Jugendlicher Mann betreibt Atemmeditation mit Kopfhörern auf den Ohren und einer Hand auf der Brust

Der Klassiker: Atemmeditation. Immer und überall dabei

Unter den vielen bewegten und stillen Meditationsformen, die es auf der Welt gibt, ist die Atemmeditation so etwas wie der Klassiker. Das bewusste Atmen, das formell in einer Meditation oder informell im Alltag praktiziert werden kann, verankert das Bewusstsein im Körper und in der Gegenwart. Warum das so wichtig ist? Eine Spurensuche, die bei uralten Schöpfungsmythen beginnt und beim autonomen Nervensystem endet.

Die Atemmeditation gehört zur sogenannten Aufmerksamkeitsfamilie. Bei dieser Gattung geht es darum, den Geist zu sammeln, indem man ihn auf einen Fokuspunkt ausrichtet. Dies kann die Flamme einer Kerze sein, der Klang eines fortwährend rezitiertes Mantras oder eben der eigene, stets präsente Atem. Als Meditationsobjekt mag er auf den ersten Blick etwas belanglos erscheinen – der Atem ist eben da. Beim genaueren Hinsehen entpuppt er sich jedoch, so wie auch Herzschlag und Puls, als Grundrhythmus des Lebens. Solange wir leben atmen wir. Und umgekehrt.
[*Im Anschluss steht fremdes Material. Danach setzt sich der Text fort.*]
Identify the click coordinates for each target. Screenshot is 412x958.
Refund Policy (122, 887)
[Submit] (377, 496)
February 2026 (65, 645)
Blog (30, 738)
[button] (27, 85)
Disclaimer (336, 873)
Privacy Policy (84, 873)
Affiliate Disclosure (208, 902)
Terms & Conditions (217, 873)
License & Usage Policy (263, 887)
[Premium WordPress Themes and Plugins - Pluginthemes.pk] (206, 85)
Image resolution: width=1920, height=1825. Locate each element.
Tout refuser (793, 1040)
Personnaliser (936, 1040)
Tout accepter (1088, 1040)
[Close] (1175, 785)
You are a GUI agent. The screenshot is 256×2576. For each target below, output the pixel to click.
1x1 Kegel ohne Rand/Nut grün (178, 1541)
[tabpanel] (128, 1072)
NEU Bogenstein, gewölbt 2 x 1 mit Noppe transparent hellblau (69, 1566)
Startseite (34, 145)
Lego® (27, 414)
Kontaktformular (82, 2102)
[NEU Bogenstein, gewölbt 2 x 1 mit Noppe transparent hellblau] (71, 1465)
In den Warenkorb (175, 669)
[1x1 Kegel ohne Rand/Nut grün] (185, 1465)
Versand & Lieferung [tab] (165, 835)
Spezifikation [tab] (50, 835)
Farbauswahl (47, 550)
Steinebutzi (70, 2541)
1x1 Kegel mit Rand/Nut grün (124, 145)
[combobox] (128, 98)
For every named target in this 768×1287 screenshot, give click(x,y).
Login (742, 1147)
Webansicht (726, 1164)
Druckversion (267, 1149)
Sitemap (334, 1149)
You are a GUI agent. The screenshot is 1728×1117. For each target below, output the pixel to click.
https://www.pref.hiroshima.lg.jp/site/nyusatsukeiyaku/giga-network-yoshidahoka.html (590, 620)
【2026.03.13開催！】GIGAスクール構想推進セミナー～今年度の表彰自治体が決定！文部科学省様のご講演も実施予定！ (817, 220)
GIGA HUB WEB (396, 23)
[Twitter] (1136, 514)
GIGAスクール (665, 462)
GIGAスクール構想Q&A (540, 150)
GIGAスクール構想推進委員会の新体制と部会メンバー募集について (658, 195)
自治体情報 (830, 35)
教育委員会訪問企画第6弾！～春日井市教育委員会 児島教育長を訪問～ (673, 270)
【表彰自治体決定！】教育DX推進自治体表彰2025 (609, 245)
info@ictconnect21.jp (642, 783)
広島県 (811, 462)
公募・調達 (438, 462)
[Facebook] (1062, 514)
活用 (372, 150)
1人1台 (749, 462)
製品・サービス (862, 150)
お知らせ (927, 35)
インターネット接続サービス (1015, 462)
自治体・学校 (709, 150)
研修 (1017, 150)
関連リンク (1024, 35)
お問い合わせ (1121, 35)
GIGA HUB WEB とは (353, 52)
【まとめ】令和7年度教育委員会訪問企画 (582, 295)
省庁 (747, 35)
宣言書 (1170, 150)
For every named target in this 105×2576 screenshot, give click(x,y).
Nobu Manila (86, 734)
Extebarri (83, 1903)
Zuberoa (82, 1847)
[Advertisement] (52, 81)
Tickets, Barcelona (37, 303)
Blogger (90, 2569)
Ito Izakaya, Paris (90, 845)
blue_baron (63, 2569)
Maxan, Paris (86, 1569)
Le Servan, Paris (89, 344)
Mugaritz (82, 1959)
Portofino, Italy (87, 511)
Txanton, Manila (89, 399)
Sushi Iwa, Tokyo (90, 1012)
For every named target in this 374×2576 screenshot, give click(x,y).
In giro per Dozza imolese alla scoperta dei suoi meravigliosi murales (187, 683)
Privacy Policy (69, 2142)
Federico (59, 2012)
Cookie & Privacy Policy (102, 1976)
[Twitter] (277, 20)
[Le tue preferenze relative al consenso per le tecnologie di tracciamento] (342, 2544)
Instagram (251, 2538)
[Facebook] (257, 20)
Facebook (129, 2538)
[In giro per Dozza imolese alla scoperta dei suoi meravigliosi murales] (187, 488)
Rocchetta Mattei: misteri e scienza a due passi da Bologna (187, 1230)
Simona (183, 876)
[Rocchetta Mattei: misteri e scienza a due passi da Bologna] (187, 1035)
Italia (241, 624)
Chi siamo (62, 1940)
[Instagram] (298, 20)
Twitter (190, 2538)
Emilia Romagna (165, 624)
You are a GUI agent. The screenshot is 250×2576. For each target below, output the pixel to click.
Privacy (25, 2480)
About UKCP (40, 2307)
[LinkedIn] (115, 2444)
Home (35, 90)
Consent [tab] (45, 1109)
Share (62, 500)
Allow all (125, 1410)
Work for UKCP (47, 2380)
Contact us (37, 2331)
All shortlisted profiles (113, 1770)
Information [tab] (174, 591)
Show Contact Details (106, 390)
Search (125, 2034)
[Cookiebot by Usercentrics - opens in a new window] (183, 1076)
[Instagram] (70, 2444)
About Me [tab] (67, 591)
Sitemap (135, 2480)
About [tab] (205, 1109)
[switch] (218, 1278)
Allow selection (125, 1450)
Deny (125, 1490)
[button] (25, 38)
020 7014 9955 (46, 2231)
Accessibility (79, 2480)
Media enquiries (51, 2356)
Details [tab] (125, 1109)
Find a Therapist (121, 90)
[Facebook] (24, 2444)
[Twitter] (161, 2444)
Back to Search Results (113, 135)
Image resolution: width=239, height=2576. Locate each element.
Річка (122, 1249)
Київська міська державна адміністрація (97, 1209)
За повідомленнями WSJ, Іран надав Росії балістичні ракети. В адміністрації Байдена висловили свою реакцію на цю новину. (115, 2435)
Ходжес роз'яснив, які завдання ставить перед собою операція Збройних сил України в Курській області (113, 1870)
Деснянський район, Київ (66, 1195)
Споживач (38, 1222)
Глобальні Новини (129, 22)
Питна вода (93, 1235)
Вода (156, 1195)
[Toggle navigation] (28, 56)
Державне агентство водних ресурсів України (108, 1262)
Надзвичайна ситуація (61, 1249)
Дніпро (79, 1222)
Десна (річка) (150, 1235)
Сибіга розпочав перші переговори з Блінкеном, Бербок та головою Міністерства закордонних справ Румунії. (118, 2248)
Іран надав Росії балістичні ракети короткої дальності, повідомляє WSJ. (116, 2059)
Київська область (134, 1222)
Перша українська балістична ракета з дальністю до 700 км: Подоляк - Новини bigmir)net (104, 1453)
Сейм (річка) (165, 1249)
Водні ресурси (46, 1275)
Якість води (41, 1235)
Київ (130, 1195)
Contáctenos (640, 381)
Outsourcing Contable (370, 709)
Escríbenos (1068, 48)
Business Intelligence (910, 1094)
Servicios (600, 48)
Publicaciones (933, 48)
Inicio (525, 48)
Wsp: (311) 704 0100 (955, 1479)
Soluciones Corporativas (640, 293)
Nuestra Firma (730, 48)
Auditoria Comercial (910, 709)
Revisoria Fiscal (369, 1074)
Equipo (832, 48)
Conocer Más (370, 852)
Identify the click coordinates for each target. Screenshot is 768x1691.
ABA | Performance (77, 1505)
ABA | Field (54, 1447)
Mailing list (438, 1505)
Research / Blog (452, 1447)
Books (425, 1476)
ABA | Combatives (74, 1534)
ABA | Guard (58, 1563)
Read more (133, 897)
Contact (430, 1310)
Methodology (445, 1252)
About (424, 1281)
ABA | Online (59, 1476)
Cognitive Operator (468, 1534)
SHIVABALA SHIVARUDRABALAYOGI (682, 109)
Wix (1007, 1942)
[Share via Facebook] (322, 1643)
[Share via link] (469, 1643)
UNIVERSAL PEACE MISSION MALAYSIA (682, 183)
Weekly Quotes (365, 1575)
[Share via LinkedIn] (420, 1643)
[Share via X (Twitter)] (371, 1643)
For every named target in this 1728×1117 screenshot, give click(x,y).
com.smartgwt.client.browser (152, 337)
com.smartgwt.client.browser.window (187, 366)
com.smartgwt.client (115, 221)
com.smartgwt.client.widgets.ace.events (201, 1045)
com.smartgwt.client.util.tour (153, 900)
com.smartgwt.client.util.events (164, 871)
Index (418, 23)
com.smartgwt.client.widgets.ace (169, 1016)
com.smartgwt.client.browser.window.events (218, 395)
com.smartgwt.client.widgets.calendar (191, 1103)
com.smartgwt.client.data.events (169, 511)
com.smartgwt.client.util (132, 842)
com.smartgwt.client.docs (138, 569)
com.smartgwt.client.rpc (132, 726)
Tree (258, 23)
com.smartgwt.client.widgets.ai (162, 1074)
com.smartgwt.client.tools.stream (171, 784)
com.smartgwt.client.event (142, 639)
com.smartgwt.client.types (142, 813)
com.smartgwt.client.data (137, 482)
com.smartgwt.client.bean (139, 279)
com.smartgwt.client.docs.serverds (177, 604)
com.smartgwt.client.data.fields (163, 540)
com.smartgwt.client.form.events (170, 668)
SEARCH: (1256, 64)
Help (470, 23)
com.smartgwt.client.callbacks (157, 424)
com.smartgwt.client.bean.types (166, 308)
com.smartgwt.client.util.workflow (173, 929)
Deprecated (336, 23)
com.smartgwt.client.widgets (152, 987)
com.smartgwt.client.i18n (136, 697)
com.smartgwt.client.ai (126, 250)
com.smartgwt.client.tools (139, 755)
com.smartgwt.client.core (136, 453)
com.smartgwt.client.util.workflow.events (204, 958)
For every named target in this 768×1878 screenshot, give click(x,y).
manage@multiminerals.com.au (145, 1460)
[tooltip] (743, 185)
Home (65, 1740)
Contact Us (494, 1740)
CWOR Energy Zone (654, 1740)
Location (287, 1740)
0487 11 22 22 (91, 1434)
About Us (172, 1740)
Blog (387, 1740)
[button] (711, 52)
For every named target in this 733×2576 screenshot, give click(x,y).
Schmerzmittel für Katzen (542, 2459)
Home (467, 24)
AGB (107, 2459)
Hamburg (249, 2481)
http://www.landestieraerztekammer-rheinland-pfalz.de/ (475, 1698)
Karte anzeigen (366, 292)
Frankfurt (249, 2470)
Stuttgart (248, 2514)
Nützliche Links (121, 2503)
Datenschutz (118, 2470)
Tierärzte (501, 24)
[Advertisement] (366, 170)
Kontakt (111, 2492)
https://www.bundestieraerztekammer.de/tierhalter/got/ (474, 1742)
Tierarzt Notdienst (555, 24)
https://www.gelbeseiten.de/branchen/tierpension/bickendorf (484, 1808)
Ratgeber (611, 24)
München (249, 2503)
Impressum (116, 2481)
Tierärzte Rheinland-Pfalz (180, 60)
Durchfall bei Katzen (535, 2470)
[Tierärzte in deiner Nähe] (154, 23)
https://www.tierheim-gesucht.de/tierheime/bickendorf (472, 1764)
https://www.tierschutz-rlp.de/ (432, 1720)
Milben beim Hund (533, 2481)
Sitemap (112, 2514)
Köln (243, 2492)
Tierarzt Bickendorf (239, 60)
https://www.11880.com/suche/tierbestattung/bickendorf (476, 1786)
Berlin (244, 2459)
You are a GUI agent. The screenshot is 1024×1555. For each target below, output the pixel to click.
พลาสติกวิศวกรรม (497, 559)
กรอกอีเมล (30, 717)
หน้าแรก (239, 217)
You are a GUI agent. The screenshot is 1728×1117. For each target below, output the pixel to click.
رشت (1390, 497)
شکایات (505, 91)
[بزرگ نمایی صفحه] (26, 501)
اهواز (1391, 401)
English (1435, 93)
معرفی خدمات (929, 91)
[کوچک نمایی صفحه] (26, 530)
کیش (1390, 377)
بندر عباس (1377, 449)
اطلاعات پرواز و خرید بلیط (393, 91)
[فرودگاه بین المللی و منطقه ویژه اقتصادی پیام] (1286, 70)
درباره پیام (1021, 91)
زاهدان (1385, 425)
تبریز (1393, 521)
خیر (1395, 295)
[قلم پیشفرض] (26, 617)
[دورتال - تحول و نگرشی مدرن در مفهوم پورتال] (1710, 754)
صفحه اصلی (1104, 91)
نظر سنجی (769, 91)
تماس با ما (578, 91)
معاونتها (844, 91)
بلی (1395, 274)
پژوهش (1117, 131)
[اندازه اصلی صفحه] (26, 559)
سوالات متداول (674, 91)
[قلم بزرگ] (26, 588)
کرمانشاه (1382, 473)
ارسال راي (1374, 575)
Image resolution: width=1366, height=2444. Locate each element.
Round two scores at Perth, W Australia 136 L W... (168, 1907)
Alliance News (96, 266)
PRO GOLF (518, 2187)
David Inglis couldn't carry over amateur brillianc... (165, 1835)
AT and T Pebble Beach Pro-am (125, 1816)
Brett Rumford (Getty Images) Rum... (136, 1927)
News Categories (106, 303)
Der Atem in den Schöpfungsmythen

Der Atem ist so sehr mit Geburt und Tod, mit Werden und Vergehen verbunden, dass man nicht lange suchen muss, um ihn in den Schöpfungsmythen der Weltreligionen wiederzufinden. Im Hinduismus etwa, auf dem sich die Lebensphilosophie des Yoga ebenso gründet wie der Buddhismus, haucht der Schöpfergott Brahman dem Menschen seinen Atem ein: Atman. Atman ist der Wesenskerns des Menschen, in ihm ist er verbunden mit Brahman, seinem Schöpfer.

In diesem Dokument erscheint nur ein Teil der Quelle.